The Last Word (for now) on Sardines – Russ Parsons Has It

Still, there’s not much to it. Begin by laying the fish on a board and making a small cut on the dorsal side right behind the head and straight down through the backbone. Make another incision on the belly side just behind the front fins. Holding the fish under running water, gently twist the head from the body. If you do this right, most of the innards will come away with the head. Discard these.

Using the same small knife, cut a slit the length of the belly and rinse out the inside. Lay the fish on its back on the cutting board and make two shallow parallel cuts the length of the backbone. You’ll want to be careful not to cut all the way through the meat.

With your thumb and forefinger, grasp the exposed backbone near the tail and pull up, using the fingers of your other hand to hold the meat in place. The backbone and larger ribs should lift cleanly away, leaving you a neatly butterflied fish.

Finish the preparation by scraping away the black skin along the ribs and cutting away the rib endings on either side. There will still be some bones left, but these will be so fine they won’t be a problem. Do check to make sure all of the bones around the collar of the fish are gone

And then Russ sent along his recipe for Sarde in Saor, the classic Venetian sweet-sour dish that’s related to escabeche.  Russ says that the raisins and pinenuts are optional, that the way to eat it is on a slice of toast and that the traditional Venetian accompaniment would be a glass of a less Verdicchio.  Mille grazie, Russ.

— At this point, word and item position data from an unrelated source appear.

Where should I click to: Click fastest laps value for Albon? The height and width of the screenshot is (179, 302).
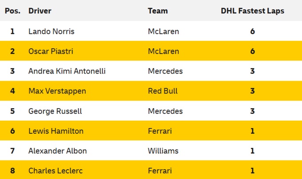252,151
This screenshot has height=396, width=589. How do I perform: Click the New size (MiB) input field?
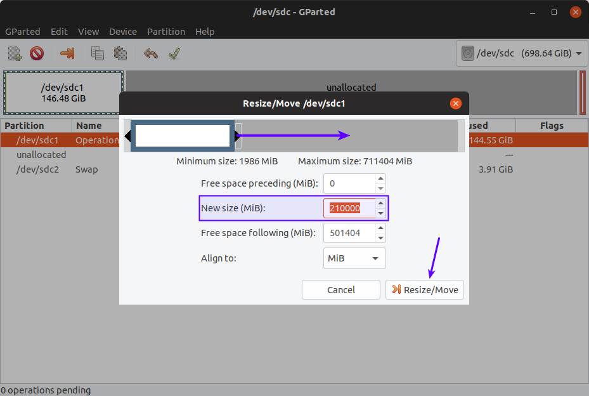click(349, 208)
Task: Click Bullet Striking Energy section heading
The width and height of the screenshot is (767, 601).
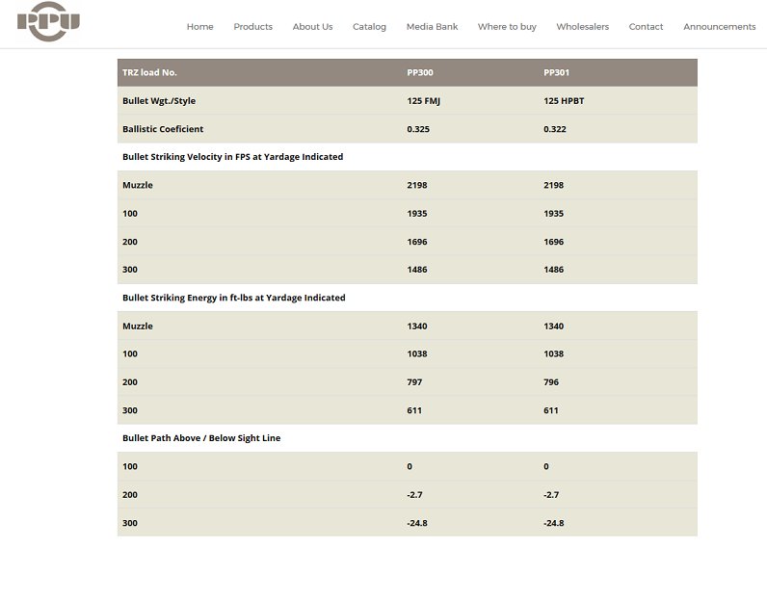Action: point(234,298)

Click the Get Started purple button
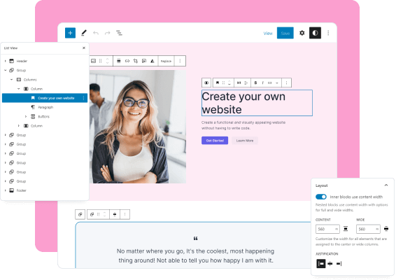coord(215,141)
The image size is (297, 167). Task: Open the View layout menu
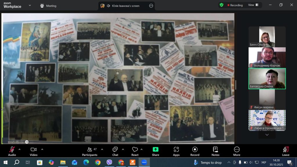click(x=253, y=5)
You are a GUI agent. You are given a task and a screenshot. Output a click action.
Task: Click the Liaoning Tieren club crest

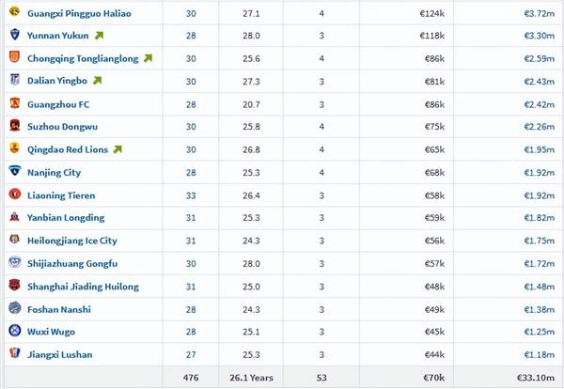pyautogui.click(x=14, y=195)
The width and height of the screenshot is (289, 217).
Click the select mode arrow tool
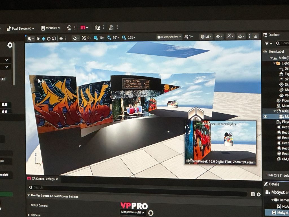[x=38, y=38]
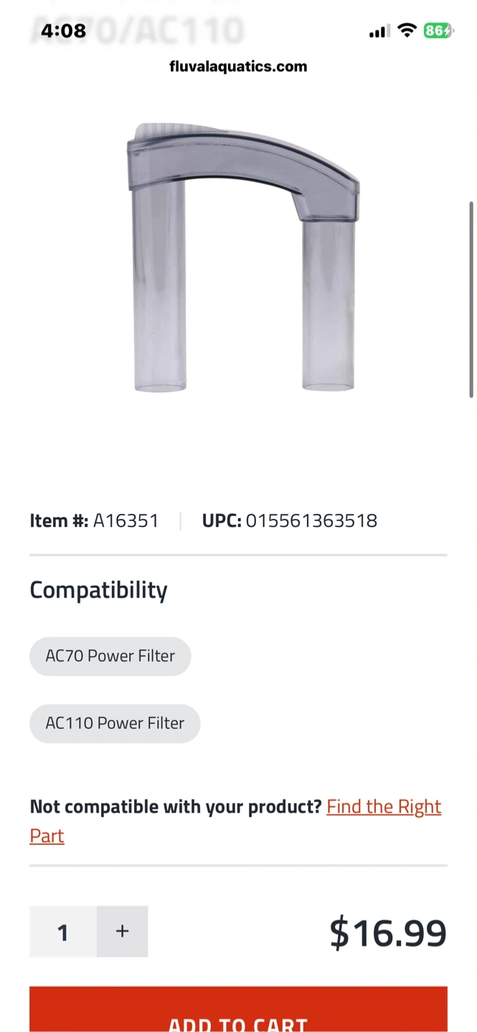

From Russ Parsons and The Los Angeles Times

Makes 4 to 6 servings


2 pounds sardines, cleaned



2 pounds onions, thinly sliced

1/4 cup olive oil

3/4 cup white wine vinegar

1/4 cup white wine

1 bay leaf

1/3 cup raisins

1/3 cup toasted pinenuts

Heat 1/4 to 1/2 inch of oil in a large heavy skillet until it is hot enough that food sizzles when added to it. Lightly flour the sardines on both sides and fry in the hot oil until lightly browned, less than a minute per side. Using a slotted spatula, lift the sardines from the oil and drain on paper towels. Season with salt.

Drain the oil from the skillet, but don’t wipe it clean. Combine the onions and the olive oil in the skillet and cook over very low heat until the onions are very soft and just beginning to turn golden (not brown). This can take as long as an hour. Stir the onions from time to time, scraping the bottom of the pan to release any browned bits of sardine that are stuck there.

When the onions are soft and sweet, add the vinegar, white wine and bay leaf and increase the heat to medium. Cook until the liquid has reduced to a glaze. When you tip the pan to the side, there should be only a couple of tablespoons of liquid left. Remove the pan from the heat, discard the bay leaf, and stir in the raisins and pinenuts.

Arrange 1 layer of sardines in the bottom of a small baking dish. Cover it with a thin layer of onions. Repeat with the remaining sardines and onions, pouring any liquid that’s left in the pan over top. Cover with plastic wrap and refrigerate at least 2 days before serving.